They say that behind every great man is a great woman. Sometimes there’s a great man behind a great woman. But the real magic happens when two great talents collaborate. Case-in-point: Liza Minnelli and Billy Stritch, her friend, accompanist, and music director. The two will perform at Walt Disney Concert Hall on Tuesday. Stritch is also accompanying Linda Lavin at Catalina Bar & Grill on Sunday.
Minnelli, best known for her Academy Award winning performance in Cabaret and for introducing the song “New York, New York” in Martin Scorsese’s movie of the same name, has been in the public eye for most of her life. “We’ve always had a strong collaboration,” Stritch says of his great friend. “I’ve learned a lot from her. It can be an emotional rollercoaster, but even when I’m not sure what’s happening next in the show, it’s an exciting experience. I’ve never known anyone like her.”
Stritch and Liza met in March 1991when he was playing piano at Bobo’s in New York. “It was a big restaurant and I had two nights a week. Every night I would go into work and [the owner] would say ‘You missed Liza. She was just here.’ One night I walk in and I see four ladies dressed in black in the back. I played it cool. I think lots of piano players would launch into “Cabaret” or “New York, New York.” I started playing themes from her dad’s [Vincent Minnelli] movies. I played the theme from The Bad and the Beautiful. All of a sudden I see this figure walking over to me. She sits right next to me on the piano bench. We had this instant connection. There was no formality; we really felt like friends.”
Later that night, after watching Katharine Hepburn troubleshoot some car problems outside the club’s window, Liza asked Stritch to stop by rehearsals for Stepping Out, which was going to play at Radio City Music Hall. “She saw me come in and introduced me to everybody. She’d say ‘What would you do with this song?’ I offered up suggestions. They couldn’t get rid of me. Fred Ebb said, ‘We’re using his ideas. We should put him on the payroll.’ That was my first big job. She and I became inseparable and nothing has changed. It was one of those moments of being in the right place at the right time. It was destiny to hit it off and be collaborators.”
In spite of Liza’s well-documented challenges, Stritch remains an admirer. “She is just so captivating. Liza at 50% is 150% of most performers. She has had her share of injuries and ailments and I hate that. I see that sometimes she’s in pain. That makes you feel helpless. She’s having to rely more on the acting and being in the moment of the singing. That’s a talent she can draw on. It makes every show a little different. It’s a different Liza for a different time in Liza’s life.”

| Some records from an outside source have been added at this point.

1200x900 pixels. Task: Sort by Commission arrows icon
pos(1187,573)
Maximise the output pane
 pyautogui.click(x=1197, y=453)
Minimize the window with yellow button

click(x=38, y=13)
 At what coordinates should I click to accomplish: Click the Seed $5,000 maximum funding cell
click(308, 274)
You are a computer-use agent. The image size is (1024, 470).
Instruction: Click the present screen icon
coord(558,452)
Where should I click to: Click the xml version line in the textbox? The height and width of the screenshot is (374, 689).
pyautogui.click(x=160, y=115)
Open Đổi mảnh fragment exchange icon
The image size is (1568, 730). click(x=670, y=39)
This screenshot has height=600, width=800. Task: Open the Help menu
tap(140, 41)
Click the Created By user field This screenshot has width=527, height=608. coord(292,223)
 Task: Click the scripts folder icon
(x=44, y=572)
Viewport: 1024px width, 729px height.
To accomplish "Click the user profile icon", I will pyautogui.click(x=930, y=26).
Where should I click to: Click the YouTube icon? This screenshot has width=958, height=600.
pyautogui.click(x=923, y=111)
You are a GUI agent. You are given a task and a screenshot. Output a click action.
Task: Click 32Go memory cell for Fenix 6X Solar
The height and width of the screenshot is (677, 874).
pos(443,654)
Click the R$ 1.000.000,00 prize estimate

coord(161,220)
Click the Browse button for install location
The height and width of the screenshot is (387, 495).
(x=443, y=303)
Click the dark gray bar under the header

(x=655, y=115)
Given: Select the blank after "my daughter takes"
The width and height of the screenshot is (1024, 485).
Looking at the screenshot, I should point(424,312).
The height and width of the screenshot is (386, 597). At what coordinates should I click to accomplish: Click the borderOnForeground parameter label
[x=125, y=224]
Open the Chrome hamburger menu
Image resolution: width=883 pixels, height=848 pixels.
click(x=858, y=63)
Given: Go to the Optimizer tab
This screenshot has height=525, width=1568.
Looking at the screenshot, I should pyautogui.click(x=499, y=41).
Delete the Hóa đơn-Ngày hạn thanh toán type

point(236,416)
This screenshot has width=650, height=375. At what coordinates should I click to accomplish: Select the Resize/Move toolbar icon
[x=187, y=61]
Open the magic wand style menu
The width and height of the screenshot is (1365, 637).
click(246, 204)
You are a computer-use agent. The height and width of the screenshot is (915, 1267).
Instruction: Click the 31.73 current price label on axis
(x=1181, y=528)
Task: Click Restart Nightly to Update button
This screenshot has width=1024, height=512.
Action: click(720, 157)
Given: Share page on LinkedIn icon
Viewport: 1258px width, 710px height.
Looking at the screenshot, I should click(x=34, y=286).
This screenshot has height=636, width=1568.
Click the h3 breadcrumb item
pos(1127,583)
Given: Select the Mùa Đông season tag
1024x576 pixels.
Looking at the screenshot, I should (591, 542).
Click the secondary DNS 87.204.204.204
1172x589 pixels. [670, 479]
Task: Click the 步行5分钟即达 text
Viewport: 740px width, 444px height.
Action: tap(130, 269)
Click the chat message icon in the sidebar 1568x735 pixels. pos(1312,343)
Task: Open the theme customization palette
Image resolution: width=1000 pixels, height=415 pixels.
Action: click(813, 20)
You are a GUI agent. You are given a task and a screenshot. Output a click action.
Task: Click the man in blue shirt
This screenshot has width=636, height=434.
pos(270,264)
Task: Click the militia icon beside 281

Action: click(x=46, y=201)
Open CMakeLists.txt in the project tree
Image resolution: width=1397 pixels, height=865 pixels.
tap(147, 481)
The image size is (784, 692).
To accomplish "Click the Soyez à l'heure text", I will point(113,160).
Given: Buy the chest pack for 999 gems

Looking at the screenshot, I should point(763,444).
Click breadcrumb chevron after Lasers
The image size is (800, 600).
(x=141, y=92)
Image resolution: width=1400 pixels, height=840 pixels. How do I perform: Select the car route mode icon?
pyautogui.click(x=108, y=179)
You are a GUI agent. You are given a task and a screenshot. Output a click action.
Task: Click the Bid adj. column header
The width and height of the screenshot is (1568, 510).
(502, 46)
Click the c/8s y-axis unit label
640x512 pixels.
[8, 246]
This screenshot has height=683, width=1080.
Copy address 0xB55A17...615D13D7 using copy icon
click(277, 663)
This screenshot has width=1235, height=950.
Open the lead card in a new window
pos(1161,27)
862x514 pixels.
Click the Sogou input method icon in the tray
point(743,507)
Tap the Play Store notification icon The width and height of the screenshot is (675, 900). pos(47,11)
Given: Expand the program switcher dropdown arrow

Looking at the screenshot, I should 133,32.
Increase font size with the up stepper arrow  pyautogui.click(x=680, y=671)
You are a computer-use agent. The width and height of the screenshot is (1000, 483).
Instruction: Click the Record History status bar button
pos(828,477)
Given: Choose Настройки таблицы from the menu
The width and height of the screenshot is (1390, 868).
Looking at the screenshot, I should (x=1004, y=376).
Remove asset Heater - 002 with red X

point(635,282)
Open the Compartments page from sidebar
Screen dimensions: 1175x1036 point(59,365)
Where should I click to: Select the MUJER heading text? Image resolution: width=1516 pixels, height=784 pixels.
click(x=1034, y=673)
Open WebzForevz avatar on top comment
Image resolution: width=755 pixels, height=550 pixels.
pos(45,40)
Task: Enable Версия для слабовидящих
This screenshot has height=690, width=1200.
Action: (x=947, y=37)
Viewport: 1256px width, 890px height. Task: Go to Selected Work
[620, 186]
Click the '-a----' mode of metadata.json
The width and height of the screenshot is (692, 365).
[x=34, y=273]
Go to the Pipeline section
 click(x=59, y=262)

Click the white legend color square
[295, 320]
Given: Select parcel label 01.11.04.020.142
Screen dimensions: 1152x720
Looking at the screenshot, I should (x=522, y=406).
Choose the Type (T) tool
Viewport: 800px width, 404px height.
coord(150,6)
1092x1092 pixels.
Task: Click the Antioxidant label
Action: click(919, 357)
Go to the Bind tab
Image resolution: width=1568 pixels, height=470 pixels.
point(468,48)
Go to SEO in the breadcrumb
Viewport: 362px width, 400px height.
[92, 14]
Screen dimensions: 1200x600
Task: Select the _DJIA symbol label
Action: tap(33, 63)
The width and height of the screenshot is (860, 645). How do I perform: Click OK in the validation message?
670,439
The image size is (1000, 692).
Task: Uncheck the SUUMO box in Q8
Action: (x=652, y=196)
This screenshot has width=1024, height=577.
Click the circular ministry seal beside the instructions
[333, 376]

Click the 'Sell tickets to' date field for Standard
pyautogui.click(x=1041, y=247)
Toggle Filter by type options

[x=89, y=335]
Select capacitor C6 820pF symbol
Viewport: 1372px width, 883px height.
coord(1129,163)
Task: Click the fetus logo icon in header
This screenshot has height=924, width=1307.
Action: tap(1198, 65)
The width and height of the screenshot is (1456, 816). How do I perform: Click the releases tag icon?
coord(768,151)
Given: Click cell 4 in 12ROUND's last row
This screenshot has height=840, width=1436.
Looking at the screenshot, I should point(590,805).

Stritch doesn’t work exclusively with Minnelli. In additional to Lavin, he has also worked with Christine Ebersole and he joins Jim Caruso for the weekly “Cast Party” at Birdland in New York (which may have a regular booking in Los Angeles later this year.) “I thought it’d be interesting to work with Streisand because I’m such a fan. But at the same time I can’t imagine having the kind of closeness with her I have with Liza. I would love to have known Ethel Merman. I have such respect for the old school performers who went out there and gave 100% no matter how they were feeling. But I don’t think there’s anybody out there where I wish I had that gig.”
When asked about the relationship between a music director and an artist, he referenced Rob Bowman’s collaboration with Elaine Stritch (no relation) as shown in Elaine Stritch: Shoot Me. “That movie made me cry, to see someone with their fears and foibles and it’s all out there. I saw a lot of me and Liza in there. She knows that for 90 minutes she’s going to be safe and supported. That’s a very gratifying collaboration. Ultimately when you are on the stage, it doesn’t matter how many people put it together. We have a band, but I’m driving the thing. They’re looking to me. It comes down to Liza. It’s just the two of us.”